Festival Que du feu 2024 encart

TESTAMENT

Un film de Denys Arcand

Cynique à souhait

Jean-Michel Bouchard, auteur de 70 ans, vit dans une maison de retraite et se sent fortement déphasé par rapport à la société d’aujourd’hui. Il continue cependant à assurer un travail bénévole aux archives. Mais un beau jour, la directrice de sa résidence et lui, voient débarquer devant l’immeuble des manifestants réclamant qu’une fresque qui représente la rencontre de conquistadors avec des indiens, soit enlevée…

Testament film movie

On ne cachera pas notre tendresse pour certains films de Denys Arcand ("Le Déclin de l’Empire américain", "Les invasions barbares"), le réalisateur Québécois ayant un don pour capter l’air du temps et disséquer avec un humour mordant les tendances sociétales d’une époque, notamment les rapports hommes femmes. C’est une nouvelle fois le cas avec "Testament", passé par le Festival d’Angoulême en août dernier, dans lequel il met à nouveau en scène l’un de ses acteurs fétiches, Rémy Girard, ne convoquant au passage le reste de sa famille de comédiens que pour de petits rôles, à l’image d’Yves Jacques qui joue un directeur des Beaux Arts croustillant, ou Pierre Curzi qui fait une petite apparition. À noter qu’il accueille ici Sophie Lorain, réalisatrice de "Charlotte a 17 ans", émouvante dans le rôle d’une directrice de résidence prise entre son sens de l’autorité et ses fantômes personnels.

Décortiquant les excès d’un monde où les revendications individuelles ou communautaires et la multiplicité des causes semblent avoir pris le pas sur un désir de vivre ensemble, son scénario aligne les bons mots et fait du cynisme une arme de protection plus que d’attaque. Car il ne s’agit pas ici de railler telle ou telle partie de la population, mais de mettre le doigt, par de cocasses situations ou les comportements des personnages, sur des contradictions, des absurdités et sur une certaine incompréhension entre générations.
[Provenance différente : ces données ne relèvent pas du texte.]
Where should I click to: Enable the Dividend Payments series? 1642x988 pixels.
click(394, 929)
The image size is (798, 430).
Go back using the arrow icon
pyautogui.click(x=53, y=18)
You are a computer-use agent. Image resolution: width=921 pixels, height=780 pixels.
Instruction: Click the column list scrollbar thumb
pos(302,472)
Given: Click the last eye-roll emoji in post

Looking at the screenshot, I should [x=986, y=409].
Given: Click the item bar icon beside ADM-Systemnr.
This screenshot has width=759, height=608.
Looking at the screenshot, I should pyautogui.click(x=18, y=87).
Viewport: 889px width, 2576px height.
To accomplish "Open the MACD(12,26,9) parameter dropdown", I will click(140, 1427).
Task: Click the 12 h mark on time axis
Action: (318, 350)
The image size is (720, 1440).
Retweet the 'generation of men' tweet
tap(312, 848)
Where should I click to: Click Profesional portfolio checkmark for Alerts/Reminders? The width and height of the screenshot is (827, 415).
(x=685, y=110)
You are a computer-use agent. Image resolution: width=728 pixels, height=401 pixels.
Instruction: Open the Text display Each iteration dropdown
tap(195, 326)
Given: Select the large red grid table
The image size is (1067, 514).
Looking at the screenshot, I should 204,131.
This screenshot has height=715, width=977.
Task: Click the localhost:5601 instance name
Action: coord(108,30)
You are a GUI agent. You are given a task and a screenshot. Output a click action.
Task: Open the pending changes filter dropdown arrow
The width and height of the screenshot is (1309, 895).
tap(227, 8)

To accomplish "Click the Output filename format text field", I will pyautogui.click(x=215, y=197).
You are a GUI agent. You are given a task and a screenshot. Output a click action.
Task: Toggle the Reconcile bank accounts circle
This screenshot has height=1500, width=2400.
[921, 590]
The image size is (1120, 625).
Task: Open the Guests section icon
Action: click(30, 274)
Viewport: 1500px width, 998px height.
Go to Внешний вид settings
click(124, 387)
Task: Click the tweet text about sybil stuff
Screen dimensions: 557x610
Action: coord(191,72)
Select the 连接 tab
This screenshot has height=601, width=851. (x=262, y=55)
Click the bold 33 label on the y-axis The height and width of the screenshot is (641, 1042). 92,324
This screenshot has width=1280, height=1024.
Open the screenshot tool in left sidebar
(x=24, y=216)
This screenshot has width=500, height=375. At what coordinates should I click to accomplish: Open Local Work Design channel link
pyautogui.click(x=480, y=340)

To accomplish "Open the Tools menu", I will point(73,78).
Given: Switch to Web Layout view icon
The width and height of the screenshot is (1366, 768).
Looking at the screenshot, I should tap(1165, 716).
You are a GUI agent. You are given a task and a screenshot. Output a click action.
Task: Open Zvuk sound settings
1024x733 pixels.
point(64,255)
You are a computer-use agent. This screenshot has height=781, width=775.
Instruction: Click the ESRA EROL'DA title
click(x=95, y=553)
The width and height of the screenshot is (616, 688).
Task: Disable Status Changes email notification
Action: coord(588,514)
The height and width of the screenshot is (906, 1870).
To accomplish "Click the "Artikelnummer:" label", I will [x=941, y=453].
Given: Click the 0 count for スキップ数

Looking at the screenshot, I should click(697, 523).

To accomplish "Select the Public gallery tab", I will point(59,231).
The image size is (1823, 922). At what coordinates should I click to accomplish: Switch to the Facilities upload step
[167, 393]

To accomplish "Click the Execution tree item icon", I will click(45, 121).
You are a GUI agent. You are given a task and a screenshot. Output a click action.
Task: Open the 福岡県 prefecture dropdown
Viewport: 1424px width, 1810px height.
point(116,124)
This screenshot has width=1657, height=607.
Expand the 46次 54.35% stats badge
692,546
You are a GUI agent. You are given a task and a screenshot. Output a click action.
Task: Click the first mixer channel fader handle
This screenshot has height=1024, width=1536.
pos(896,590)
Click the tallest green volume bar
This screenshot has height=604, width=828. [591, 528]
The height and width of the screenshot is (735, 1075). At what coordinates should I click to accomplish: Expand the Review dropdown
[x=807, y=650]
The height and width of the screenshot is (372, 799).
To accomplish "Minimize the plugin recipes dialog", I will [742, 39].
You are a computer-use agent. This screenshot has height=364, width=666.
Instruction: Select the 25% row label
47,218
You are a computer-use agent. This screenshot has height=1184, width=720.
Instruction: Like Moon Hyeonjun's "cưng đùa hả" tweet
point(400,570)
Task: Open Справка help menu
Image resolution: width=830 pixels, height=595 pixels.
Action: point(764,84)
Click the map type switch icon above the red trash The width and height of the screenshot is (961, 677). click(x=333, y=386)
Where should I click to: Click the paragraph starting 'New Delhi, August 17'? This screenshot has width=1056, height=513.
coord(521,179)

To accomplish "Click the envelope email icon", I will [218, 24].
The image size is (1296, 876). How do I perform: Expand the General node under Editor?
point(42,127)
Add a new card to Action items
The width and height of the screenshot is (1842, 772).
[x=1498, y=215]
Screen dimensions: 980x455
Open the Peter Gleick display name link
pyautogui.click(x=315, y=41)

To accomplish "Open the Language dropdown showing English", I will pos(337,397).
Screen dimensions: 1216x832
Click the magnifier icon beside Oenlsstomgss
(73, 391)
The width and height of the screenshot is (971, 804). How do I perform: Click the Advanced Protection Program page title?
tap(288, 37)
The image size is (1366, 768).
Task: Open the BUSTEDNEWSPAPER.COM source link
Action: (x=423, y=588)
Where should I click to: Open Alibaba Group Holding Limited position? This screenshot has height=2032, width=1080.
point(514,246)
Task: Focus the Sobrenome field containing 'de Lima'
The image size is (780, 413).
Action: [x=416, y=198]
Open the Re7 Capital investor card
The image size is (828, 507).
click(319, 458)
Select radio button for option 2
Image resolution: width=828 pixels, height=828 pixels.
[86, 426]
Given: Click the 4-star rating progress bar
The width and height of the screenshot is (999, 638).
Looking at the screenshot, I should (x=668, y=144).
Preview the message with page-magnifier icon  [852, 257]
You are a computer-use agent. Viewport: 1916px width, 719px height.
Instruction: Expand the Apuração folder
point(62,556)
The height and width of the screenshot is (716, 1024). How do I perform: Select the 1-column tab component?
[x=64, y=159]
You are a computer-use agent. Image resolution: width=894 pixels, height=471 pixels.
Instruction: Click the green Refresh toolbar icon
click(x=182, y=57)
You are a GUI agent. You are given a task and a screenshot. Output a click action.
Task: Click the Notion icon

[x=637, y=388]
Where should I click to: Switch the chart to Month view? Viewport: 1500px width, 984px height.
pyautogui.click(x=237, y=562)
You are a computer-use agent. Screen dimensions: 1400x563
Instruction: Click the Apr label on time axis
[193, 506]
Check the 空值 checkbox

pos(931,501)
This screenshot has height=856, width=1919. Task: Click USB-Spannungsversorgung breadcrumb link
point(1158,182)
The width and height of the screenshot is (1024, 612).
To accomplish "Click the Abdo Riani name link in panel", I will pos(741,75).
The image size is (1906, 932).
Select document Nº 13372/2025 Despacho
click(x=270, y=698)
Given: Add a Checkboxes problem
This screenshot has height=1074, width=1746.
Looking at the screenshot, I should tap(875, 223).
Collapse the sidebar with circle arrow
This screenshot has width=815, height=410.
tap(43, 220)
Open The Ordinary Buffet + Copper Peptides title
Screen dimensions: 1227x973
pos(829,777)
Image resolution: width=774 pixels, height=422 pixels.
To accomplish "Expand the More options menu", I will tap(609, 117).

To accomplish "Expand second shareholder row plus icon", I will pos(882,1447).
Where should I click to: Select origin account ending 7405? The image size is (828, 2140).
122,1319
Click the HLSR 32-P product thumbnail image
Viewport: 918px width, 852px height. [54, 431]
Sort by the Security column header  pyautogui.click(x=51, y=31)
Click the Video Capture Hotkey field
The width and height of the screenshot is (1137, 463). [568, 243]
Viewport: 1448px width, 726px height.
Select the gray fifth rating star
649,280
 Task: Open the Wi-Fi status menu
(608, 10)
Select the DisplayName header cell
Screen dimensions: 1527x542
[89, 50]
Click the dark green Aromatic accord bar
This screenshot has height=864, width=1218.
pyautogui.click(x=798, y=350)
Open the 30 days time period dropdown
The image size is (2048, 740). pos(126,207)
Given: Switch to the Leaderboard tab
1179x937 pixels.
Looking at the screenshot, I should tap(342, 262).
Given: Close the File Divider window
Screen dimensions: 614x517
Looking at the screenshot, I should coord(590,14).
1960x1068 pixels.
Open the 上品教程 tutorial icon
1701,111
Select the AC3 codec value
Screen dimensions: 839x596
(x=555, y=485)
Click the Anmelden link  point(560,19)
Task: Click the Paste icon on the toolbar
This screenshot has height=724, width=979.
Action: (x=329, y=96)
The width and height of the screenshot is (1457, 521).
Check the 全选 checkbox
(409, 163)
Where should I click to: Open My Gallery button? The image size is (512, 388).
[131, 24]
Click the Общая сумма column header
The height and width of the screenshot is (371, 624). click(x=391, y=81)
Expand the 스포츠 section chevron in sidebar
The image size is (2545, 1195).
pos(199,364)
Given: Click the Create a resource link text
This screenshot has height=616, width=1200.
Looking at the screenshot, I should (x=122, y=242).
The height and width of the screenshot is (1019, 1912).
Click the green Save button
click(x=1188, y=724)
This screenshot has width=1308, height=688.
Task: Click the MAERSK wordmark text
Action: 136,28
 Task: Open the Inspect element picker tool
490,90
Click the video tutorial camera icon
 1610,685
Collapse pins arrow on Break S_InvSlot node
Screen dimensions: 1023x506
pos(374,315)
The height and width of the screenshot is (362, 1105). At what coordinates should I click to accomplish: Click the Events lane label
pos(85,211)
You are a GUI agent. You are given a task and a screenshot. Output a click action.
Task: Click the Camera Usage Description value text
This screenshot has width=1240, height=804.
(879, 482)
Il en va ainsi de la cancel culture, des faux « natifs » qui fustigent l’appropriation culturelle, de l’inculture des Ministres de la culture, de l’incompétence de politiques montrés comme des girouettes (il critique au passage vertement la gestion de la crise du Covid au Canada), des injonctions envahissantes à une vie saine, du féminisme à outrance, des questions de neutralité de genre, et de communautés qui prétendent être ouvertes sur le monde alors qu’elles restent uniquement auto-centrées...

Cela donne quelques scènes vouées à devenir cultes, comme la remise du prix littéraires (un grand moment d’inégalité, et un grand éclat de rire avec la poésie « Vagin en feu » et le débat sur la « menstruation de la pensée »…), la circulaire sur le remplacement des livres par les jeux vidéos (même si quelques exagérations sur l’utilisation de la souris apparaissent comme trop caricaturales), le comique de répétition autour du vieux cycliste, ou encore le débarquement du Ministre et de son acolyte… Mais Denys Arcand s’attaque aussi aux a priori et aux apparences, avec notamment le personnage d’une femme plantureuse qui vient rendre visite à son personnage toutes les semaines à la même heure. Au final, le personnage de Jean-Michel Bouchard apparaît comme le seul qui a le temps d’être à l’écoute des autres, et qui est donc en capacité d’être réellement généreux en leur apportant son aide. Rémy Girard incarne avec une touchante bonhommie, cet homme vieillissant qui peine à retrouver sa place, mais que le récit va intelligemment pousser à nouveau vers la vie. Toute cela fait de "Testament" un film intelligent et drôle, et une bonne manière, comme le suggère son titre, pour le réalisateur de 82 ans, de tirer sa révérence. On espère cependant qu’il nous régalera encore de ses réflexions inspirées sur le monde et la nature humaine.